Trecho de post publicado no Facebook que, até as 13h de 17 de fevereiro de 2021, tinha mais de 47 mil compartilhamentos
Verdadeiro
A informação analisada pela Lupa é verdadeira. Em 1º de maio de 2006, no final do primeiro mandato de Lula, o então presidente da Bolívia, Evo Morales, nacionalizou toda a exploração de petróleo e gás no país e reativou a empresa Yacimientos Petroliferos Fiscales Bolivianos (YPFB), que ficou responsável pela produção de hidrocarbonetos. Isso foi feito por meio do Decreto nº 28.701, batizado como “Héroes del Chaco”. Com isso, as empresas estrangeiras que faziam esse serviço, como a Petrobras, tiveram as suas instalações ocupadas por militares.
O controle dessas unidades teve de ser entregue à YPFB, mas a mudança não ocorreu de forma imediata. O decreto estabeleceu um prazo de 180 dias para que a situação fosse regularizada. A companhia brasileira tinha duas refinarias de petróleo no país e decidiu vendê-las. A transferência do controle de ambas para a YPFB só foi concluída em junho de 2007, após meses de negociações entre os dois países para a compra das instalações pela Bolívia.

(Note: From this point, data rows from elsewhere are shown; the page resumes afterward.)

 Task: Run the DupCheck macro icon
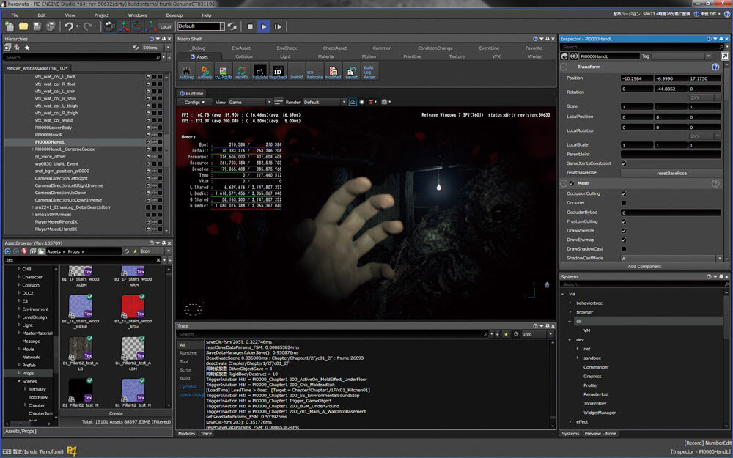278,72
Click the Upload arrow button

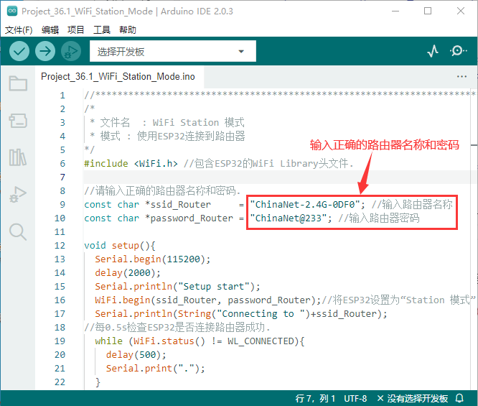click(x=45, y=51)
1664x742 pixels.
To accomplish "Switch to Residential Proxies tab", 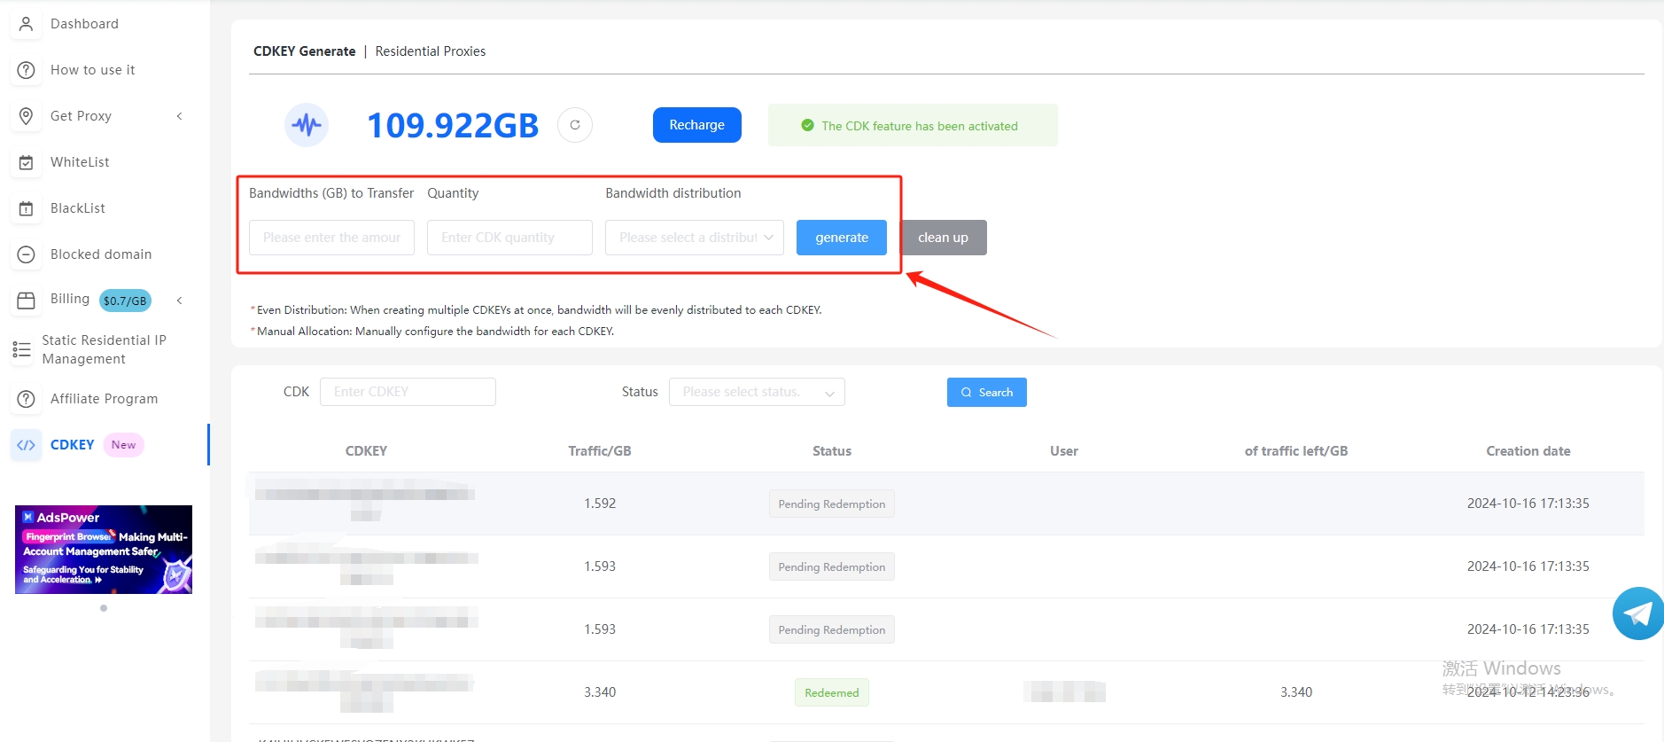I will click(x=430, y=51).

“(…) e sem pagar nada ficou com a empresa.”
Trecho de post publicado no Facebook que, até as 13h de 17 de fevereiro de 2020, tinha mais de 47 mil compartilhamentos
Falso
A informação analisada pela Lupa é falsa. A Bolívia pagou uma indenização de US$ 112 milhões à Petrobras pela transferência das duas refinarias para a YPFB, depois de mais de um ano de negociação com o governo brasileiro. A estatal boliviana assumiu formalmente a posse das unidades depois de quitar a segunda e última parcela do pagamento, de US$ 56 milhões, em 26 de junho de 2007. A primeira parcela foi quitada 15 dias antes, em 11 de junho daquele ano.
Em um primeiro momento, em setembro de 2006, o governo boliviano afirmou que não pagaria nada pelas refinarias. A justificativa foi de que a Petrobras havia lucrado US$ 320 milhões acima do que a lei boliviana permitia. Quando adquiriu as duas unidades, em 1999, a companhia brasileira pagou US$ 102 milhões. Logo, o lucro obtido teria superado essa quantia. A Petrobras alegou que havia feito investimentos no país. As duas partes negociaram até chegarem à proposta de US$ 112 milhões, feita em maio de 2007, que acabou sendo aceita.
Uma versão similar dessa desinformação foi checada pela Lupa em fevereiro de 2020. Na época, circulou um tuíte falso atribuído ao ministro da Economia, Paulo Guedes, afirmando que o PT havia doado uma “refinaria de gás” para a Bolívia.